== Short problem ==
Copy the records below word for word, starting at the line with "will (315, 509)." and ending at the line with "(x=276, y=665)", both included.

:::

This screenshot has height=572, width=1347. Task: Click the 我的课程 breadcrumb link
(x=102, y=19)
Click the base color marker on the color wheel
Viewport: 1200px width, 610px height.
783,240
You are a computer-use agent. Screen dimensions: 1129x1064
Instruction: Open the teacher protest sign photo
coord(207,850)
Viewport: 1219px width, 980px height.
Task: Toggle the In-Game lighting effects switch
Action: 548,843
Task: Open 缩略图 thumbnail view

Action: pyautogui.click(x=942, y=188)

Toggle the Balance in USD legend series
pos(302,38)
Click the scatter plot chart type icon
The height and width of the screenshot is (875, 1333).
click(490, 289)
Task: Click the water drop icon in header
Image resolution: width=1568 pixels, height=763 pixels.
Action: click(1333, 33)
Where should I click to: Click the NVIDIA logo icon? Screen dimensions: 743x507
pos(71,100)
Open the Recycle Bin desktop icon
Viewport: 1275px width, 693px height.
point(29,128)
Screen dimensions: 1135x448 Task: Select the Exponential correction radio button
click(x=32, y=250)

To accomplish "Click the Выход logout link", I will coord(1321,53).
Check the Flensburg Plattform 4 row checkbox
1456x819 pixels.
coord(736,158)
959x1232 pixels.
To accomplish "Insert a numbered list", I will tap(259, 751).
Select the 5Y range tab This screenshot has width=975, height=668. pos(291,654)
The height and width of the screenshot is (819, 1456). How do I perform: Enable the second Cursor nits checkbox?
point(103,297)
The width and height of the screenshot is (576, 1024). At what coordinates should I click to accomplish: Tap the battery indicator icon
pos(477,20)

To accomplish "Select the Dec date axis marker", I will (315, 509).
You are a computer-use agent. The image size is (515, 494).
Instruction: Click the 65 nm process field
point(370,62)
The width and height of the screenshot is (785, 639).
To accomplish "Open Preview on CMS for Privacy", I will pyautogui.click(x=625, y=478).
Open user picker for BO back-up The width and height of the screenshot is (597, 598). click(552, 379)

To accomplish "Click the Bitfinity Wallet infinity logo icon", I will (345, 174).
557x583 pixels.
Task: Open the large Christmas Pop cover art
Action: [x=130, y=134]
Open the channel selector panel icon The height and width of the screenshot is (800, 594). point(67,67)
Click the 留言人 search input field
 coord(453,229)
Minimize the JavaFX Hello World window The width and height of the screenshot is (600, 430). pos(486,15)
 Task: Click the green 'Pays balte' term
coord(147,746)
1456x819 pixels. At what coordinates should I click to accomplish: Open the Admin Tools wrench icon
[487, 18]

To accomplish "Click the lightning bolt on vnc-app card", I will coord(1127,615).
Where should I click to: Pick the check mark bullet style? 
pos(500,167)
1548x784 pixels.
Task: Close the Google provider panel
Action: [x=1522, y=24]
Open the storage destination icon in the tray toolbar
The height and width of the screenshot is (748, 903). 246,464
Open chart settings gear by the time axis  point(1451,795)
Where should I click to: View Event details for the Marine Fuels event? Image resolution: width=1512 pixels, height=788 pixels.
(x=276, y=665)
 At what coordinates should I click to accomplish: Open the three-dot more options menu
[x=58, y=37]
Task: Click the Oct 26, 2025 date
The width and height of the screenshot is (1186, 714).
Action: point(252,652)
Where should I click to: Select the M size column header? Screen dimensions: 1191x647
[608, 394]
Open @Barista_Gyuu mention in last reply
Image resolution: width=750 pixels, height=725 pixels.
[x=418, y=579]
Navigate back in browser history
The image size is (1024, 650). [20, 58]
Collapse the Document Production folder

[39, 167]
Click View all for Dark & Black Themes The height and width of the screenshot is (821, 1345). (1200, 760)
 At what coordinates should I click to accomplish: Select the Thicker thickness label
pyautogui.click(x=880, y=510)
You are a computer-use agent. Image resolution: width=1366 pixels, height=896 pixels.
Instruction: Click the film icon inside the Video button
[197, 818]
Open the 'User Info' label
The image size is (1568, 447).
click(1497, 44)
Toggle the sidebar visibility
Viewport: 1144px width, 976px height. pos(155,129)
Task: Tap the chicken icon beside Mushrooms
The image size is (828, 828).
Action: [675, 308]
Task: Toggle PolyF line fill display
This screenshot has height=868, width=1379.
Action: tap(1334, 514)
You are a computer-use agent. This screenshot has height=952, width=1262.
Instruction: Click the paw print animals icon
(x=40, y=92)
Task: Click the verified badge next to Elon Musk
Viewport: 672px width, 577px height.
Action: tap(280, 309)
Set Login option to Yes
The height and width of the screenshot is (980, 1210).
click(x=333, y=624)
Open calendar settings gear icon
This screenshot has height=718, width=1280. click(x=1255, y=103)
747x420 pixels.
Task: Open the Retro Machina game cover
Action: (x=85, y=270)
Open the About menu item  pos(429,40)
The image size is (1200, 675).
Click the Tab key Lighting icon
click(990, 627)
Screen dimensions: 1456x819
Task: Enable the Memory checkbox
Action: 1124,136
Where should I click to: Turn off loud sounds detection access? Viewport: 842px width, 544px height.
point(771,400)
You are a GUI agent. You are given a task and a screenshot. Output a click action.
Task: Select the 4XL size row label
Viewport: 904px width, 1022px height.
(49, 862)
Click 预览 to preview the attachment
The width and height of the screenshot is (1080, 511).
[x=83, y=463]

:::

== Correct response ==
To accomplish "Select the Dec date axis marker", I will (315, 509).
You are a computer-use agent. The image size is (515, 494).
Instruction: Click the 65 nm process field
point(370,62)
The width and height of the screenshot is (785, 639).
To accomplish "Open Preview on CMS for Privacy", I will pyautogui.click(x=625, y=478).
Open user picker for BO back-up The width and height of the screenshot is (597, 598). click(552, 379)

To accomplish "Click the Bitfinity Wallet infinity logo icon", I will (345, 174).
557x583 pixels.
Task: Open the large Christmas Pop cover art
Action: [x=130, y=134]
Open the channel selector panel icon The height and width of the screenshot is (800, 594). point(67,67)
Click the 留言人 search input field
 coord(453,229)
Minimize the JavaFX Hello World window The width and height of the screenshot is (600, 430). pos(486,15)
 Task: Click the green 'Pays balte' term
coord(147,746)
1456x819 pixels. At what coordinates should I click to accomplish: Open the Admin Tools wrench icon
[487, 18]

To accomplish "Click the lightning bolt on vnc-app card", I will coord(1127,615).
Where should I click to: Pick the check mark bullet style? 
pos(500,167)
1548x784 pixels.
Task: Close the Google provider panel
Action: [x=1522, y=24]
Open the storage destination icon in the tray toolbar
The height and width of the screenshot is (748, 903). 246,464
Open chart settings gear by the time axis  point(1451,795)
Where should I click to: View Event details for the Marine Fuels event? Image resolution: width=1512 pixels, height=788 pixels.
(x=276, y=665)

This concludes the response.